Jennifer Van Bergen, author of “The Twilight of Democracy,” wrote a two-part article on Dhafir’s case entitled “New American Law: The Case of Dr. Dhafir” and “New American Law: Legal Strategies and Precedents in the Dhafir Case.” In these and other writings, Van Bergen warns about the danger of civil liberties being undermined when the government uses parallel legal tracks that were never intended to be mixed. She notes that, as happened in Dhafir’s case, conspiracy laws and money-laundering laws used “creatively” with the PATRIOT Act and the International Emergency Economic Powers Act (IEEPA) can be used to construct a vastly distorted picture.

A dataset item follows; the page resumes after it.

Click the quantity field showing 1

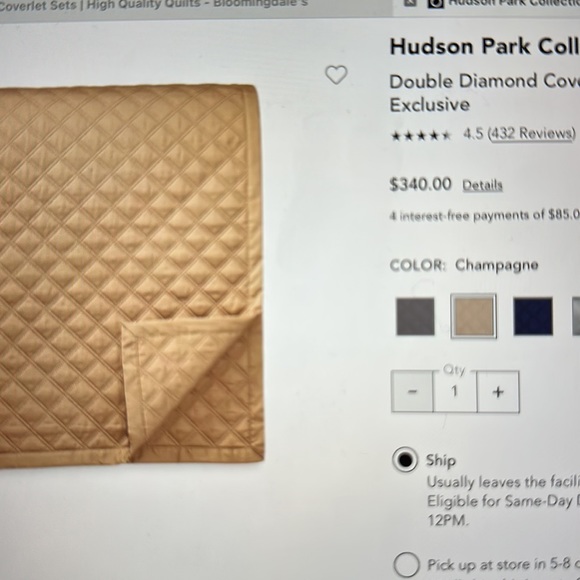pyautogui.click(x=455, y=391)
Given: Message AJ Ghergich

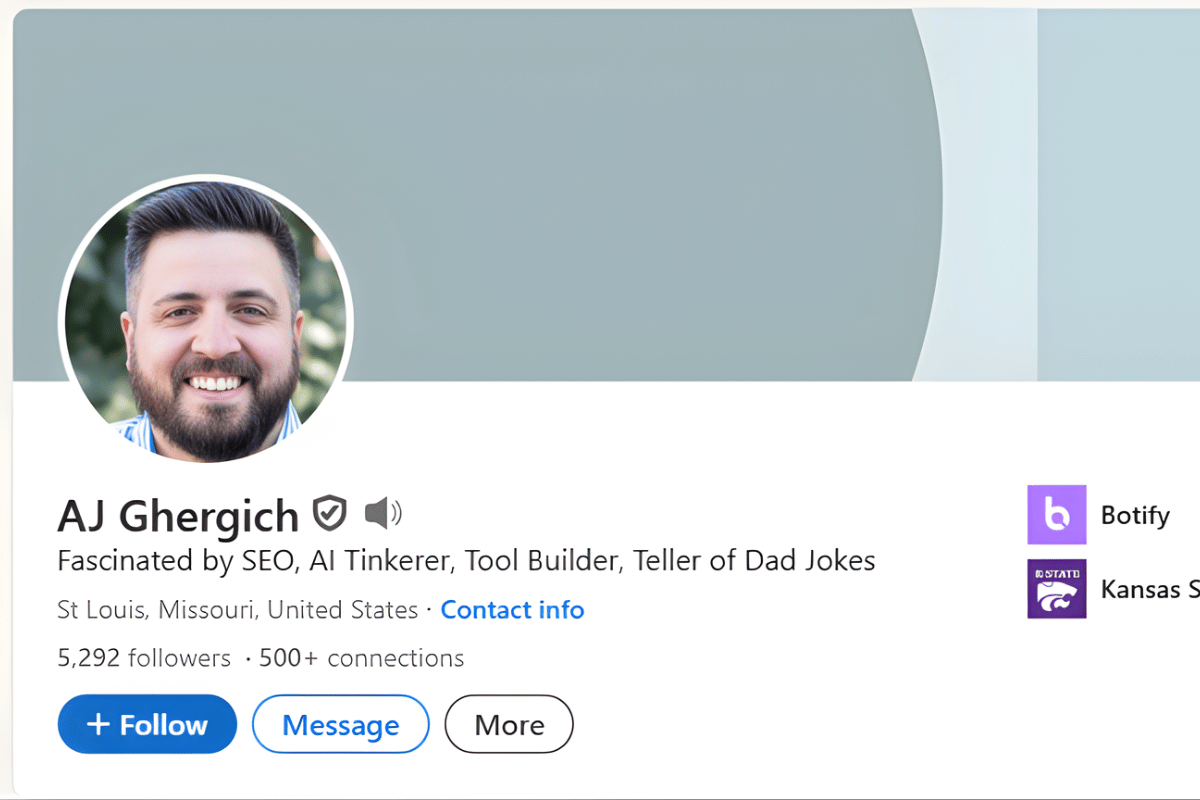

“Collateral Damage: How the War on Terror Hurts Charities, Foundations, and the People They Serve,” a July 2008 report by OMB Watch, a nonprofit watchdog organization that monitors the White House Office of Management and Budget (OMB), describes the difficult terrain that Muslim charities must navigate:
“Since 2001, the Department of the Treasury’s Office of Foreign Assets Control (OFAC) and the Justice Department have incrementally expanded their interpretation of the International Emergency Economic Powers Act (IEEPA) and what is considered prohibited ‘material support’ of, or ‘otherwise associat[ing] with,’ designated terrorist organizations or individuals. Originally understood to be direct transfers of funds or goods, ‘material support’ is now interpreted to include legitimate charitable aid that may ‘otherwise cultivate support’ for a designated organization. Furthermore, ‘other-wise associated with’ can include indirect or past relationships, even when there is no claim that the relationship included aiding terrorists or participating in terrorist plots or conspiracies.”
Inconsistencies in the government’s position were a startling feature of Dhafir’s case from its inception and suggested two possibilities: either one hand of the government didn’t know what the other was doing, or the government was deliberately aiming to deceive. The fact that the district attorney and local prosecutors claimed Dhafir’s conviction as a successful prosecution in the “war on terror” suggests that the government’s duplicity was a strategy from the outset. Mrs. Dhafir is now listed on the government’s list of successful terrorism prosecutions along with her husband and other HTN associates, including Dhafir’s personal accountant, an older man from a small town in upstate New York who was also subject to a high-profile arrest.
According to the OMB Watch report, “The incremental expansion of what is prohibited activity, coupled with the vague standards defining alleged terrorist associations, makes it increasingly difficult for charities and foundations to predict what constitutes illegal behavior. Consequently, the US nonprofit community operates in fear of what may spark OFAC to use its power to shut them down.”
Dr. Dhafir’s case sets a legal precedent and means that others who provide humanitarian and medical assistance to those in need could end up like him: put away for the rest of their lives.